▶ _LISTED RECORDS_:
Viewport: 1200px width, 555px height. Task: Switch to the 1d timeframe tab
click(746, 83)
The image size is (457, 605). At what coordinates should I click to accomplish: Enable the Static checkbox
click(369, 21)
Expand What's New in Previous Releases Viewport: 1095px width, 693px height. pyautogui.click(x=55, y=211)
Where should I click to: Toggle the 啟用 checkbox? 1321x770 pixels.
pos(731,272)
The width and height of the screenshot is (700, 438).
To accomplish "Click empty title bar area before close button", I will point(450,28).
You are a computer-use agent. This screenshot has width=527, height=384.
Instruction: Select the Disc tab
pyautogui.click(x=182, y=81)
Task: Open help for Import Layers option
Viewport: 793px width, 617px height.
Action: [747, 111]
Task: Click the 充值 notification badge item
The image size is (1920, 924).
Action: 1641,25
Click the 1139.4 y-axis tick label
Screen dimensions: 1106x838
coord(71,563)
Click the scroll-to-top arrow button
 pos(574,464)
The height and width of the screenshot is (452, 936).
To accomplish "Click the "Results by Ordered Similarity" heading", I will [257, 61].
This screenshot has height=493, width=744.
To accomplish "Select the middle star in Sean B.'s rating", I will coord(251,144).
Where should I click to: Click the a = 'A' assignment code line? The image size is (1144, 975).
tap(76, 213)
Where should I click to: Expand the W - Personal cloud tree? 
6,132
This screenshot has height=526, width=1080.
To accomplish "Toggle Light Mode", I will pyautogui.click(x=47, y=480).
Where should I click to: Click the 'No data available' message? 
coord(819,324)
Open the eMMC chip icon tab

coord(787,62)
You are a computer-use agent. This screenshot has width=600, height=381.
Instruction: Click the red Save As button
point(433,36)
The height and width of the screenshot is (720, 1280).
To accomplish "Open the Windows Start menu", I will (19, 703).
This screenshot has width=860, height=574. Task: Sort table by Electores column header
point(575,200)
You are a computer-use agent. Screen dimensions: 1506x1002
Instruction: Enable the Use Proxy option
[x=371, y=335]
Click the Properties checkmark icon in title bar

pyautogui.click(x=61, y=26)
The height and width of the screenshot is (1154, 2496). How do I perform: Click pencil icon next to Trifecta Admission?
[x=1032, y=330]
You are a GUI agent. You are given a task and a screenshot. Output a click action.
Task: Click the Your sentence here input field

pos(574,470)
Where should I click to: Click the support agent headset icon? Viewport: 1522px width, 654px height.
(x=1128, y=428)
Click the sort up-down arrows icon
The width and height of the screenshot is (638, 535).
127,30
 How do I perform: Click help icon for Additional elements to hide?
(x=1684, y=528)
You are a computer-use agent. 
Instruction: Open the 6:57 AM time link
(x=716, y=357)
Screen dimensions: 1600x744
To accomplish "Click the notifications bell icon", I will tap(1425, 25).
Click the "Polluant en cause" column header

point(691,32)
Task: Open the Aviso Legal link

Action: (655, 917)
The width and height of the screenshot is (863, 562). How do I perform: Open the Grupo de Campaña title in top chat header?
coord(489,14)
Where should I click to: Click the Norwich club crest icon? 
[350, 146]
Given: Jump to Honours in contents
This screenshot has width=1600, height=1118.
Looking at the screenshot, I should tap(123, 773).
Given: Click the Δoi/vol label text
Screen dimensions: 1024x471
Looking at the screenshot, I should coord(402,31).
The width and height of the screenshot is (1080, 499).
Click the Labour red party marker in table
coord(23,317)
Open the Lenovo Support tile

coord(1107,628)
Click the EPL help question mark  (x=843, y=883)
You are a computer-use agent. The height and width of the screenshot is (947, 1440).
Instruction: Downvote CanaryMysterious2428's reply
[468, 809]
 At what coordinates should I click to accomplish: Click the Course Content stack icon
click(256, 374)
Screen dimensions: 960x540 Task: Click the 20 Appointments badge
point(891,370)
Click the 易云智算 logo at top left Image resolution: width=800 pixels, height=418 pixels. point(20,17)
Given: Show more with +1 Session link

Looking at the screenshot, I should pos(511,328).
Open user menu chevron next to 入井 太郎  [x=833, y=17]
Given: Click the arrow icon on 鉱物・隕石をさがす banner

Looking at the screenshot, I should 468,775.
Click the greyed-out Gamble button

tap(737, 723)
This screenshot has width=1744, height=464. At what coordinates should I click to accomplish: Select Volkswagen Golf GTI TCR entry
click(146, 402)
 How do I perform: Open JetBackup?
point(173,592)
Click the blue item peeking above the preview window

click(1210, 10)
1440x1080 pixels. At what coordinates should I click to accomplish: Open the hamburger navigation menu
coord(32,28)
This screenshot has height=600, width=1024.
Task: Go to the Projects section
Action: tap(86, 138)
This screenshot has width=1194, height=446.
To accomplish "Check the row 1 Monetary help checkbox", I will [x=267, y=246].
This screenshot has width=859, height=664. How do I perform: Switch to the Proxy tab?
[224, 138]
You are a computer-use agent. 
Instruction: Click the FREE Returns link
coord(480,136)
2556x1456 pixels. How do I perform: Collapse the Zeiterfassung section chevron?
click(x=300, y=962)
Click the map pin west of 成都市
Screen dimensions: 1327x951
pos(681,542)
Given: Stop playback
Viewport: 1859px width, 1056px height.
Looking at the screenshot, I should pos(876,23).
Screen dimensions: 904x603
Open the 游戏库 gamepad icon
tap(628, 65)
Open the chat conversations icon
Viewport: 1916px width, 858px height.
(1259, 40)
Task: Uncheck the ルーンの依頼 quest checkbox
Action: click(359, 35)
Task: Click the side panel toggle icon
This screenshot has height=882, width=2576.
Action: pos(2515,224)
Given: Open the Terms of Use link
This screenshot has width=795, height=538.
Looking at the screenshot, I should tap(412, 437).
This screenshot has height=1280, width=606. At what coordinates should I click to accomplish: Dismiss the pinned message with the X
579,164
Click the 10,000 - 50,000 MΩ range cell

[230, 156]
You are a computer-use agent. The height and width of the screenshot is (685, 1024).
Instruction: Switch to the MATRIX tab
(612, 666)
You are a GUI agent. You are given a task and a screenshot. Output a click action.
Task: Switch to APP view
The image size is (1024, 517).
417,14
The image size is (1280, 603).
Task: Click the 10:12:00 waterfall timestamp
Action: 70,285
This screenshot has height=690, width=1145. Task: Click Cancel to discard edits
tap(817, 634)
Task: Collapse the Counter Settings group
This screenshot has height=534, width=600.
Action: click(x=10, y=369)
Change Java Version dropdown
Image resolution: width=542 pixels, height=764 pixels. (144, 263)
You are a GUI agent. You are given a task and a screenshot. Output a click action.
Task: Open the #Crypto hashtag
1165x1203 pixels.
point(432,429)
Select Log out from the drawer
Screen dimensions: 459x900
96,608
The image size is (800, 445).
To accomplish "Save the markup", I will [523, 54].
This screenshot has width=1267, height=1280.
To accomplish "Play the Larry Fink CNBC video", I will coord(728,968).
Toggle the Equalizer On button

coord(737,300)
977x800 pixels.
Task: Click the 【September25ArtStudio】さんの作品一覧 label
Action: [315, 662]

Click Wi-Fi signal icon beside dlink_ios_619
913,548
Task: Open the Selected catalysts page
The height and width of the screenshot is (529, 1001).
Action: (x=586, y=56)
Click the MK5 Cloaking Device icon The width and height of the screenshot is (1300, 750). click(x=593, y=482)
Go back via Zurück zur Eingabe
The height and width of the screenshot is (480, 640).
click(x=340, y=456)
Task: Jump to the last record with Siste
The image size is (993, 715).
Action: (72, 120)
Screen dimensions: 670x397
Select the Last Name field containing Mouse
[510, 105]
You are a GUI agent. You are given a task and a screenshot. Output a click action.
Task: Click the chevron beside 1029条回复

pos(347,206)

▶ _WHAT THE TASK ASKS_: From the line holding "Click the MK5" through the final line of the data above, copy every line exactly as written. Include nothing else.

▶ _YOUR RESPONSE_:
Click the MK5 Cloaking Device icon The width and height of the screenshot is (1300, 750). click(x=593, y=482)
Go back via Zurück zur Eingabe
The height and width of the screenshot is (480, 640).
click(x=340, y=456)
Task: Jump to the last record with Siste
The image size is (993, 715).
Action: (72, 120)
Screen dimensions: 670x397
Select the Last Name field containing Mouse
[510, 105]
You are a GUI agent. You are given a task and a screenshot. Output a click action.
Task: Click the chevron beside 1029条回复

pos(347,206)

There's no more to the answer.